→ What this exercise asks
1. Switch "tree" to "stump" as you write out everything from "Not saying it" down to "of the solution." in the thread on tracking chips in arrows.
2. Carry on the forum thread about tracking chips in arrows from the point where it stops.
Start of Text to read
# tracking Chip in arrows



## roger23 (Mar 7, 2007)

tracking Chip in arrows,they need to put something like that in arrows,found second deer with arrow in it this year..what a waste,


----------



## BassBlaster (Jun 8, 2006)

Not saying it isnt a good idea but I think it would be too expensive and people wouldnt pay for it. I for one wouldnt buy it. Besides, it would be useless on a pass through shot.


----------



## ezbite (May 25, 2006)

I agree with Bassblaster, almost all of my shots are pass thrus and the ones that arent, I ususally recover the arrow within 20 yards of my stand. I can only remember one time my arrow (it actually was a xbow bolt) stayed in the deer till recovered. The was from an almost directly overhead shot down thru the back. That deer took off like a bat outta hell to. Didn't find him until the next day leaning on the base of a tree. I think instead of a chip, better tracking or not giving up on a deer so easy is more of the solution.


----------



## M.Magis (Apr 5, 2004)

Following way too soon after a marginal shot is another reason too many deer are lost.


----------



## big red (Feb 4, 2010)

whats saying mr.game warden doesn't have a hand device to go from woods to woods to see if anyone is there or has been there.


----------



## M.Magis (Apr 5, 2004)

big red said:


> whats saying mr.game warden doesn't have a hand device to go from woods to woods to see if anyone is there or has been there.


What? 

Tracking arrows have been around for 25+ years. There are some that stay with the animal, some stay with the arrow. None have ever caught on.


----------



## big red (Feb 4, 2010)

M.Magis said:


> What?
End of Text to read
Start of Supplied information
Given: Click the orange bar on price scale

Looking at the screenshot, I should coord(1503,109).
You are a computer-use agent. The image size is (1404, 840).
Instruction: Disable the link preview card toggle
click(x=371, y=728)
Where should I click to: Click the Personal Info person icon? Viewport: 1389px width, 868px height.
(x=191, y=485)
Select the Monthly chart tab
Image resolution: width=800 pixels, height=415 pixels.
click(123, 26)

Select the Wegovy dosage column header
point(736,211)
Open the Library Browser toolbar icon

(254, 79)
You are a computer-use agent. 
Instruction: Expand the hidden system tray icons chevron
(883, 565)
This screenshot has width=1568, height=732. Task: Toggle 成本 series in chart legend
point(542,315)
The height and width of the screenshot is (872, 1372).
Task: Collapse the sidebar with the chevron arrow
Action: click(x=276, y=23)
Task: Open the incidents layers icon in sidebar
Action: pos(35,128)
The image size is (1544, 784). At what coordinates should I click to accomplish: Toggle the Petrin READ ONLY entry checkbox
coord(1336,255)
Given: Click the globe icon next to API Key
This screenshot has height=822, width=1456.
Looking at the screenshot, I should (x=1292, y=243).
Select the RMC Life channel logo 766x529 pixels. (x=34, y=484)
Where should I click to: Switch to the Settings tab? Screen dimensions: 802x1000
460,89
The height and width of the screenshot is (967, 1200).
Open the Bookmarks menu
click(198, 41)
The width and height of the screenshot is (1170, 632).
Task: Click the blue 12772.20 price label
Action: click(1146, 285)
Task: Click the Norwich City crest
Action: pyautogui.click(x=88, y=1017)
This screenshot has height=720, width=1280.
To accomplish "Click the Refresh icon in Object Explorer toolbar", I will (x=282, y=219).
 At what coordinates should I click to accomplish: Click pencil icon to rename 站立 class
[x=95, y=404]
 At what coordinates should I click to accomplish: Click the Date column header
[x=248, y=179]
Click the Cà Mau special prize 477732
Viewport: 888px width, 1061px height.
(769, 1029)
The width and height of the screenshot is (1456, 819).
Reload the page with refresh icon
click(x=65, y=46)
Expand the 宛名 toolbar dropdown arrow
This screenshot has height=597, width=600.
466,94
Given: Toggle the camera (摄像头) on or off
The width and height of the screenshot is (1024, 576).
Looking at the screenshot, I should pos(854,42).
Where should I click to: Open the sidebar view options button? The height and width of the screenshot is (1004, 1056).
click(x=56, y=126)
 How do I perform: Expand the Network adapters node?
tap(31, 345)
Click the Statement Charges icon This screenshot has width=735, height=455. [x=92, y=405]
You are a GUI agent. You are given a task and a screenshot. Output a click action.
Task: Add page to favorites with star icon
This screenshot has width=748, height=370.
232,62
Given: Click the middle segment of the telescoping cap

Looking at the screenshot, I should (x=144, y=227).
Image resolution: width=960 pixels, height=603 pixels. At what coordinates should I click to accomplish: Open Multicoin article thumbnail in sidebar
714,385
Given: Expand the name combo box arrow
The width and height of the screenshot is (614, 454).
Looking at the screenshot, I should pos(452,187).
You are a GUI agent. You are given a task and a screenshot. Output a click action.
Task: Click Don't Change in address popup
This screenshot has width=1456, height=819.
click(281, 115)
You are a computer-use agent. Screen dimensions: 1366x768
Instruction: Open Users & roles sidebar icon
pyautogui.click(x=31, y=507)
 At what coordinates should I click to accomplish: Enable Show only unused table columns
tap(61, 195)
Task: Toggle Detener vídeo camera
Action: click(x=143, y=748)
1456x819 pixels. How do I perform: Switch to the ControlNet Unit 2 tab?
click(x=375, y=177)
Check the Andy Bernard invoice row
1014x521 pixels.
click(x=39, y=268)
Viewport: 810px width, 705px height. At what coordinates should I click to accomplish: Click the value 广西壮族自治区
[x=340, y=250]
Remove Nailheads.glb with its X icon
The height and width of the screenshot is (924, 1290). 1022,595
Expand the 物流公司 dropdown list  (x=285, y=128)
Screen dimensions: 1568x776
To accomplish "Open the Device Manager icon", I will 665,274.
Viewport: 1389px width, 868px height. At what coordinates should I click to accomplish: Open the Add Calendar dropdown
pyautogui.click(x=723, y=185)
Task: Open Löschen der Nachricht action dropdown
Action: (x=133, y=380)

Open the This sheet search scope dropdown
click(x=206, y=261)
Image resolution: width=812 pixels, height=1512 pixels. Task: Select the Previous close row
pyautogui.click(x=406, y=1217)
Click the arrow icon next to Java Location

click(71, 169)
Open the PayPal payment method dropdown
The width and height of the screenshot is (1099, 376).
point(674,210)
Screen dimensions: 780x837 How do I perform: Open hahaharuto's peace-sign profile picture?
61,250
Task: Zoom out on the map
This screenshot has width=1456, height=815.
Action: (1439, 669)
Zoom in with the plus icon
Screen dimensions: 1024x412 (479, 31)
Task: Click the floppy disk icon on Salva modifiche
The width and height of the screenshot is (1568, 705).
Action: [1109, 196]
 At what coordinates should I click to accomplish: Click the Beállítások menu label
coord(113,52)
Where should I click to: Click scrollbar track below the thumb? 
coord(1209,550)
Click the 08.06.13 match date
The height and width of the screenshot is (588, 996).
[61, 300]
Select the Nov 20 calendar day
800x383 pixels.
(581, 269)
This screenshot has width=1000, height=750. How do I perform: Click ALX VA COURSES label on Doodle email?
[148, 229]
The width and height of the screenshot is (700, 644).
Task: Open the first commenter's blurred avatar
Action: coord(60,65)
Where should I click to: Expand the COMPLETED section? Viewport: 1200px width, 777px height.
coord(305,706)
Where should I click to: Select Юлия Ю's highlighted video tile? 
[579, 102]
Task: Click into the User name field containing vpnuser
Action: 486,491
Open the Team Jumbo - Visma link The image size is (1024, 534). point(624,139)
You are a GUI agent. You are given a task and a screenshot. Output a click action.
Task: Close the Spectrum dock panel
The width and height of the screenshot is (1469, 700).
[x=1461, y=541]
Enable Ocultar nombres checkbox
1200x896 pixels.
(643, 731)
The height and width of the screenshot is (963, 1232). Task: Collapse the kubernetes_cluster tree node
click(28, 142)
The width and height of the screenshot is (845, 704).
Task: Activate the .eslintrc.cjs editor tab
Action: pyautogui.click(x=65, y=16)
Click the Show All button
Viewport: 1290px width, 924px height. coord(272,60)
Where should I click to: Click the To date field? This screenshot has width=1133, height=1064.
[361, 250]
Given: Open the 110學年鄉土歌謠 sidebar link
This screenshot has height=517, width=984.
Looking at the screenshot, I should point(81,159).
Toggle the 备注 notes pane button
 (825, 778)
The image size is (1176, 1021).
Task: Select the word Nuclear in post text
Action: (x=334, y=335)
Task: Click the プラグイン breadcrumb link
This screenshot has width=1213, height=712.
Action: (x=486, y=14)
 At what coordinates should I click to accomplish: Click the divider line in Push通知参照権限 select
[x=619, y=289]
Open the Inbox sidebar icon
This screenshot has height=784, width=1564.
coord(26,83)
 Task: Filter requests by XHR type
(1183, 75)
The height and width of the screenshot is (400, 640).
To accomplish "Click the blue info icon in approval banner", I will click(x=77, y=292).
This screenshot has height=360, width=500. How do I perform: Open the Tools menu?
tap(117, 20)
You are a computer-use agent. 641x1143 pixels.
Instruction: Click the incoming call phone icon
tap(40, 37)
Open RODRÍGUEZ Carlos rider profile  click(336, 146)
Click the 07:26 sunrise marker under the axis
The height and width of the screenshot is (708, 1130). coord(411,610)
End of Supplied information
→ Expected results
1.
Not saying it isnt a good idea but I think it would be too expensive and people wouldnt pay for it. I for one wouldnt buy it. Besides, it would be useless on a pass through shot.


----------



## ezbite (May 25, 2006)

I agree with Bassblaster, almost all of my shots are pass thrus and the ones that arent, I ususally recover the arrow within 20 yards of my stand. I can only remember one time my arrow (it actually was a xbow bolt) stayed in the deer till recovered. The was from an almost directly overhead shot down thru the back. That deer took off like a bat outta hell to. Didn't find him until the next day leaning on the base of a stump. I think instead of a chip, better tracking or not giving up on a deer so easy is more of the solution.

2.
> 
> Tracking arrows have been around for 25+ years. There are some that stay with the animal, some stay with the arrow. None have ever caught on.


with all the advancements in high tech hunting nowadays,whats not saying the gamewardens aren't using or could be using a handheld device to see if someone is in a certain woods or not.
if you could shoot at an animal and not see your arrow fairly quick or see that animal run off with it sticking out,then start tracking to recover it.then they could be using something to track your movements around your hunting areas.
i really don't see much use in one if you simply wait and get help to do a proper tracking job.


----------



## Dragons4u (Jul 18, 2011)

Just in case I get a sticker, I use a lighted knock that activates when I fire. You can find them around, and they work pretty well if it's early or dark enough to see it. And they are a heck of a lot cheaper than having a GPS chip imbedded in an arrow.
You would have the added expense of the chip, as well as either differently engineered arrows or nocks so that the chip wouldn't fubar the flight.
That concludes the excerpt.